MOT大学院評価分析〜1年目と2年目の違い
 MOT大学院の評価分析は、まだまだ模索の状況だが、2年目に入りMBAを加えることによって見えてきたものがある。

 MBAとMOTの違いは何か。 MBAはすでに15〜20年余の歴史を持っており、試行錯誤の結果、様々な工夫がなされているなかで、MOTはどのように差別化を図り、何を訴求していくのか。

 少なくとも、MBAという先行集団があり、それを追う者として、敵対して相手(MBA)の欠点を見出し、凌駕しようとするのではなく、双方の良さを加味し、さらなる進化を模索する大学院の努力が見えてくる。現場では学生と教員が、より良き大学院ならびに授業スタイルを目指し、創意工夫しているのも事実である。

 また、MBAの物まねではなく、技術を基礎に、技術立国日本の再生にどこまで応えることが出来るか、独自の発展を模索している心強いMOT大学院も出始めている。研究科として単独に存在するのではなく、学内外を接続するハブとして機能し、情報の創造と増幅に教員、学生がスキルを発揮することが期待されており、まだまだ成長が見込まれる。

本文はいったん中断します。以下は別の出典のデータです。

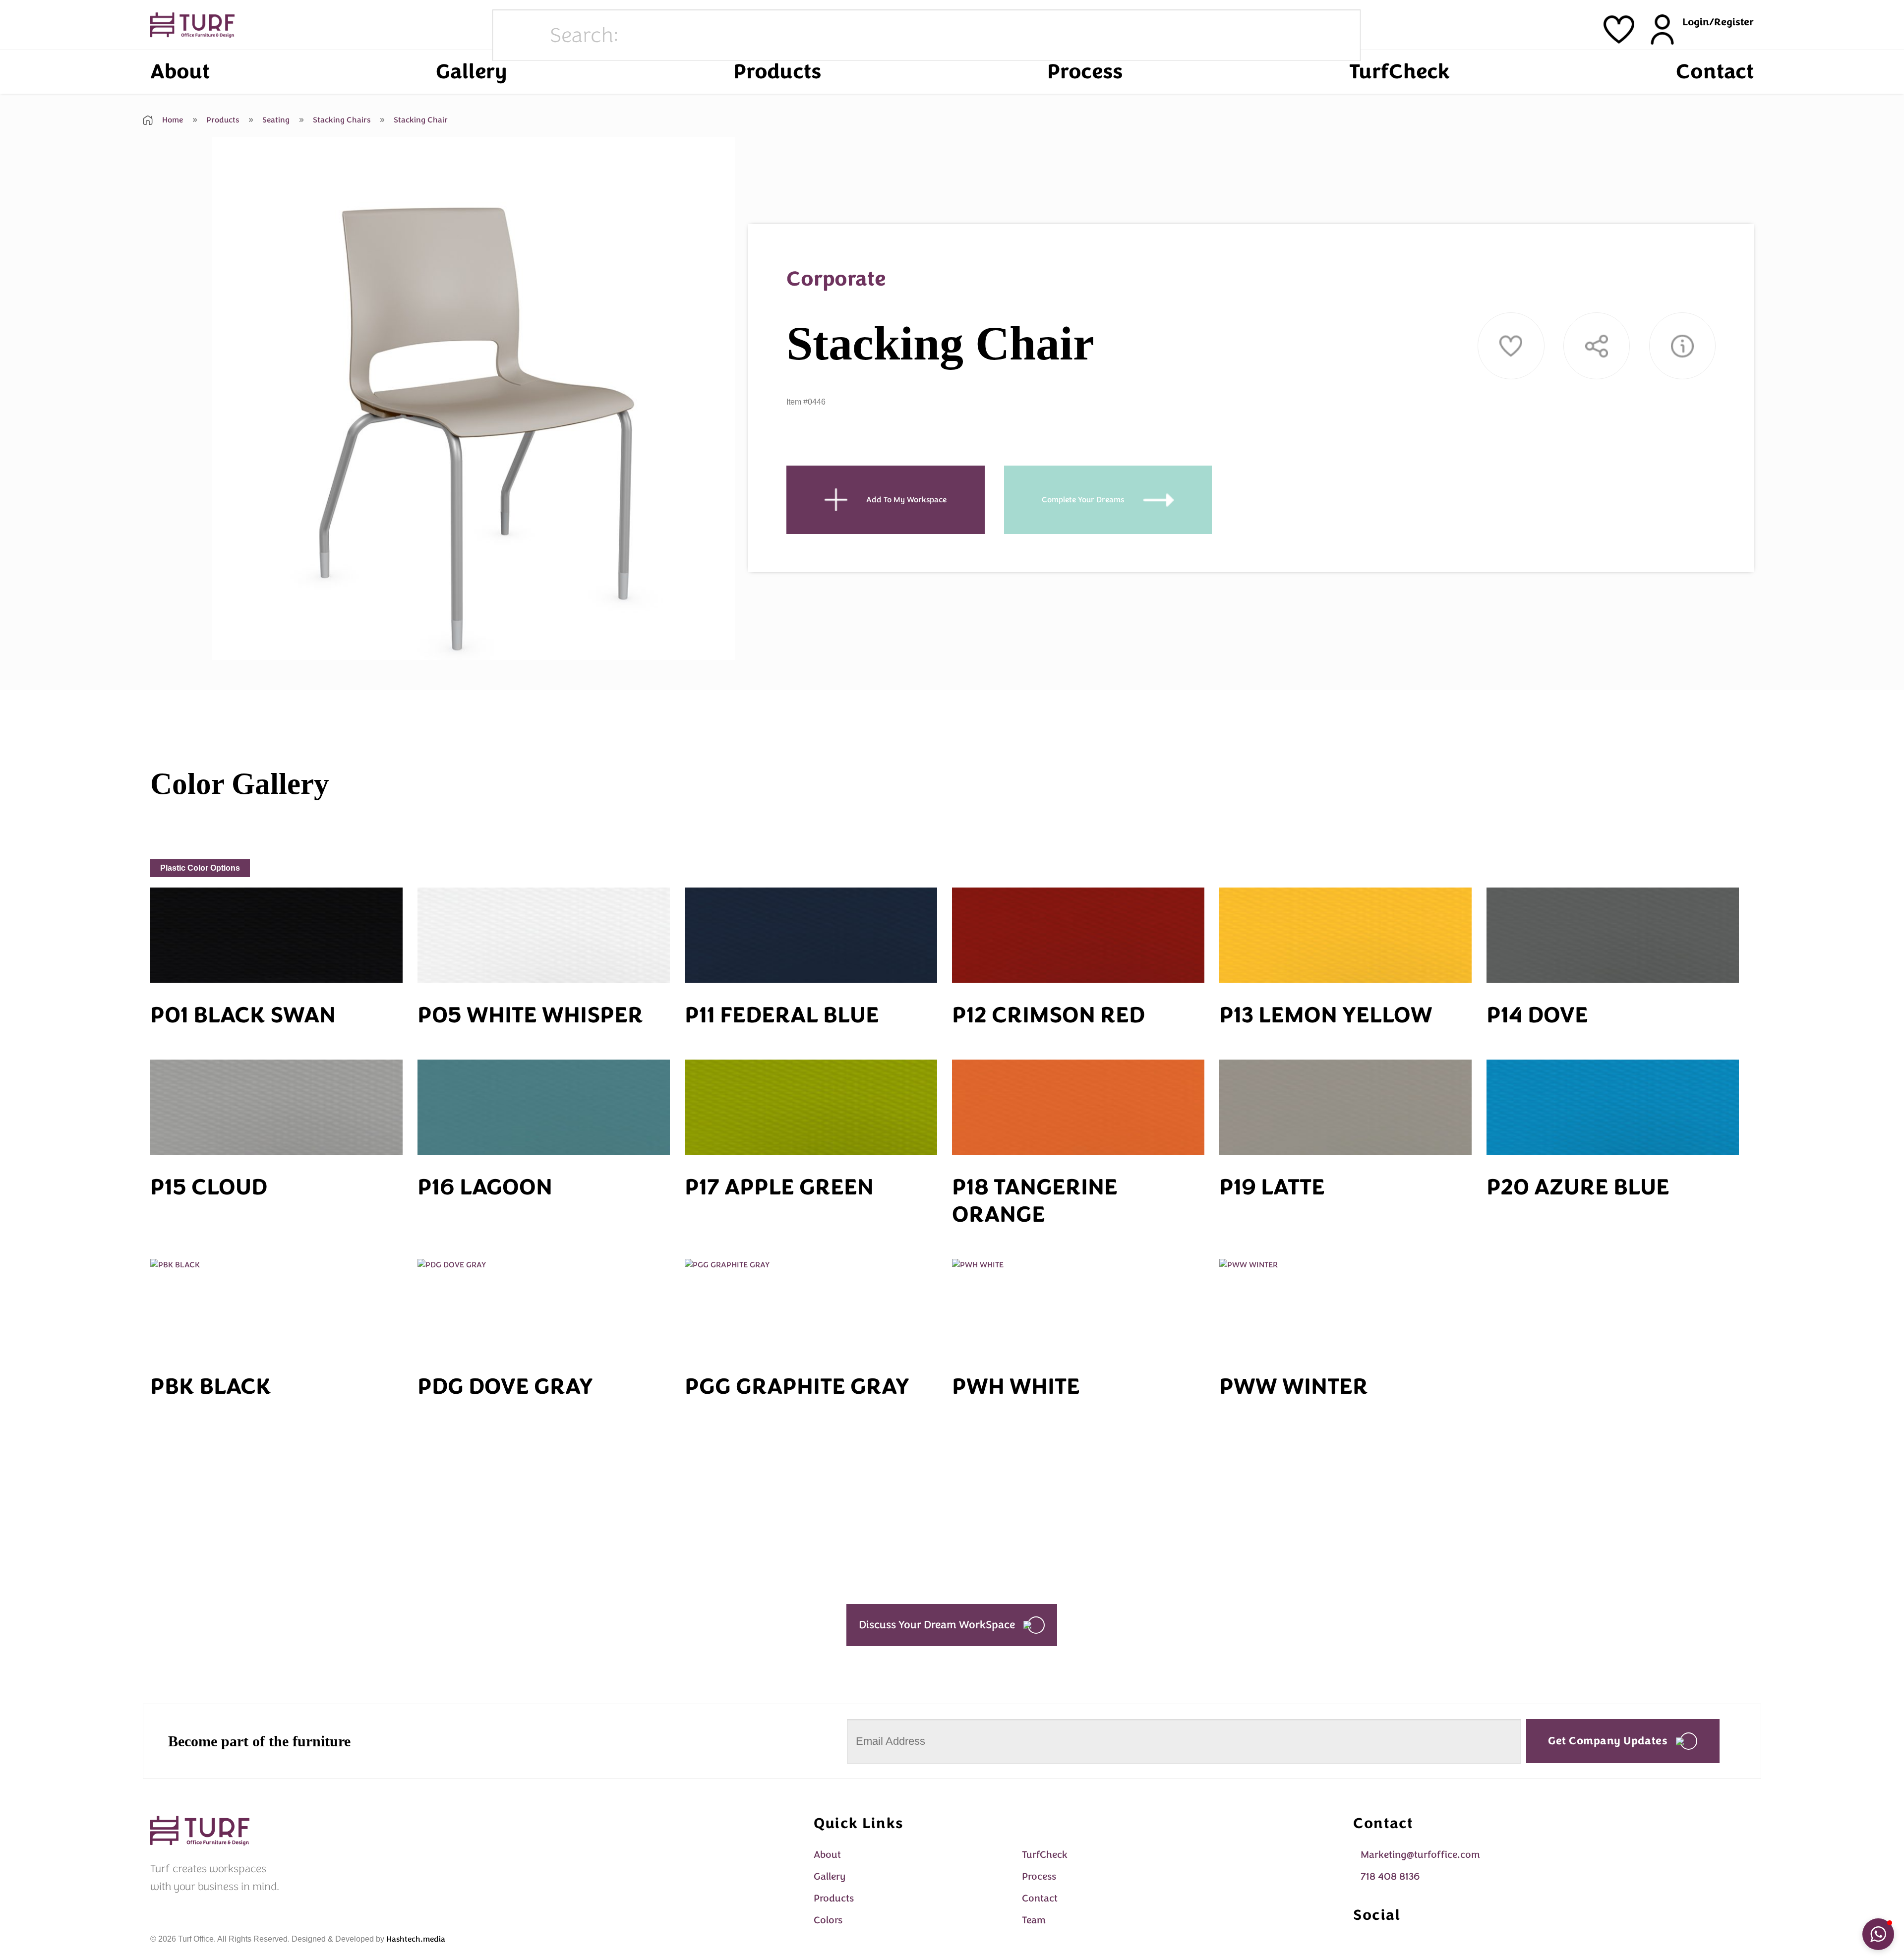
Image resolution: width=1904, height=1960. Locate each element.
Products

 一方、MOTがMBAに吸い込まれようとする動きがあるのも事実だ。MOTとMBAであれば、MBAの学位の方が柔軟性や包容力があり、卒業後に能力を発揮しやすいと考える学生がいても不思議ではない。これは、MOTはMBAに比べて、成熟するまでの時間的猶予を与えられていない(経営のレベルでの大学や大学院の淘汰からは、MBA以上にパフォーマンス=成果を目に見える形で求められている)ことを示唆している。

ランキングの進化
 さて、今年は、昨年の評価項目である「A.学生」「B.教員」「C.カリキュラム」「D.インフラ」「E.ネットワーク」「F.パフォーマンス」に、「G.マネジメント」を加え、さらなる進化を目指した。

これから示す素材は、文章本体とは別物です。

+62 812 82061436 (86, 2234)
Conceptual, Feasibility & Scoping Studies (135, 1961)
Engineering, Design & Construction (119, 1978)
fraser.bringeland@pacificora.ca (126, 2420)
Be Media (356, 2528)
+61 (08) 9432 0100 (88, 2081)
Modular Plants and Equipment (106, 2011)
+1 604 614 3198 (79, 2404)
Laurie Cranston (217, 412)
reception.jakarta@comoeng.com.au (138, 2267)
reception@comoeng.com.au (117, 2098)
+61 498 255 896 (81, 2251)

 評価にあたっての情報源は、Ver.1(2006年10月末)では公開情報を元にしているが、2007年1月末にはアンケートやヒアリング結果などを加えたVer.2を発表予定だ。さらに先には、Ver.3として、良質なコミュニティを形成し、評判や人気、学生や教員などによる相互評価なども加えていければと考えている。続報を楽しみにしていただきたい。